Object oriented issues

hafner at almaden.ibm.com hafner at almaden.ibm.com
Thu Jul 20 16:37:35 PDT 2000

* From the T10 Reflector (t10 at t10.org), posted by:
* hafner at almaden.ibm.com


>First of all, thanks for your contributions to the OBSD effort.
You're welcome!

As for your other points.  I think the fundamental difference is
that I don't look at an OSD as a storage device (i.e., glorified
disk) but as a simplified filesystem (NAS).  I think that difference
of perspective is the "root" of our disagreement.

>I really have two reasons for preferring to start out with SCSI.
>First, it is the path of least resistence to consideration.
Least resistence from the point of view of customer migration or
standardization effort.  If the latter, then IETF would be much
faster than T10 (particularly if you need to change SAM).  If the
former, we're back to our fundamental difference.  A glorified
disk will require much more extensive OS changes (you still need
some filesystem layer above the OSD abstraction, but then you
need to also figure out how to get that rammed into SCSI drivers;
for NT that probably means an OSD device class, changes to the
IRP, SCSI SRB and other data structures, changes to SCSIPort,
changes to the Miniports and (if you need bi-directional, add
HBA hardware as well). A simplified filesystem needs only an
IFS driver to deal with the layer between the OS-filesystem layer
and the OSD (so not too much work).  Think AFS or DFS client

In other words, as a SCSI device, there is extensive changes
required at all levels.  As a network based "filesystem", you
only need the client code for TCP protocol.

>Second, it should make a really tough migration issue at least a
>little simpler.
Again, are we migrating from a disk to an OSD or NFS/AFS/DFS/CIFS
to OSD! Based on the list above, the latter sounds easier.

Aside: I've heard from one company that plans to build an OSD
and they want to do it with iSCSI (so they'll have TCP there

>From the start OBSD work was predicated on the premise that it would be
>transport neutral...
But some transports are better suited to the functional requirements of
an OSD than others....

== Extracted records ==
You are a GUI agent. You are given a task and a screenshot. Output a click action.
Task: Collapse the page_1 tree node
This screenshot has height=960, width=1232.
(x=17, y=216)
* * *
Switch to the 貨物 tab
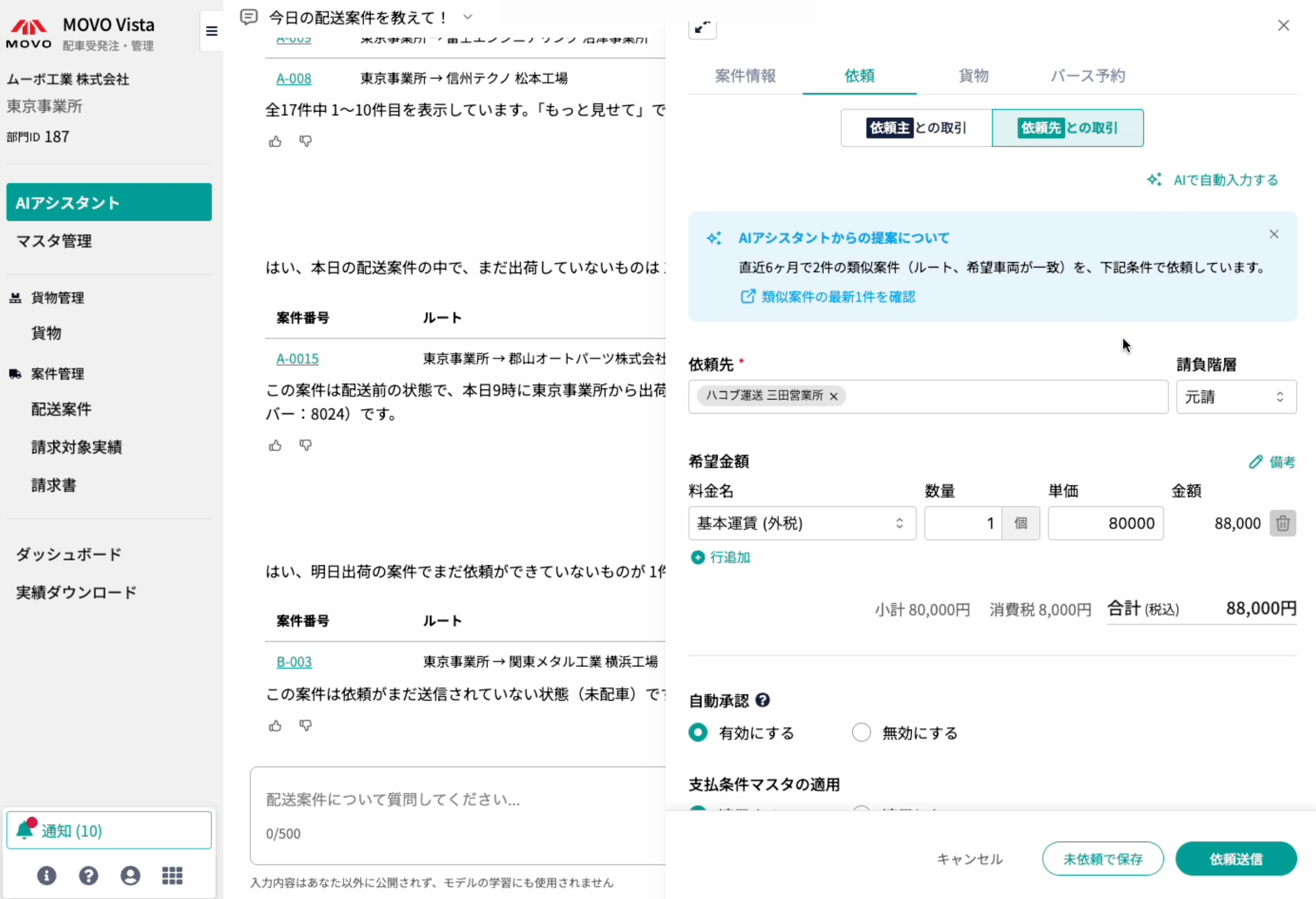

== Challenge A ==
Set down the part of the object storage post from "You're welcome!" up to and including "of our disagreement.".
== Challenge B ==
According to the object storage post, what does one company plan to use to build its OSD?
The rows have nothing to do with this work.

== Full solution A ==
You're welcome!

As for your other points.  I think the fundamental difference is
that I don't look at an OSD as a storage device (i.e., glorified
disk) but as a simplified filesystem (NAS).  I think that difference
of perspective is the "root" of our disagreement.

== Full solution B ==
iSCSI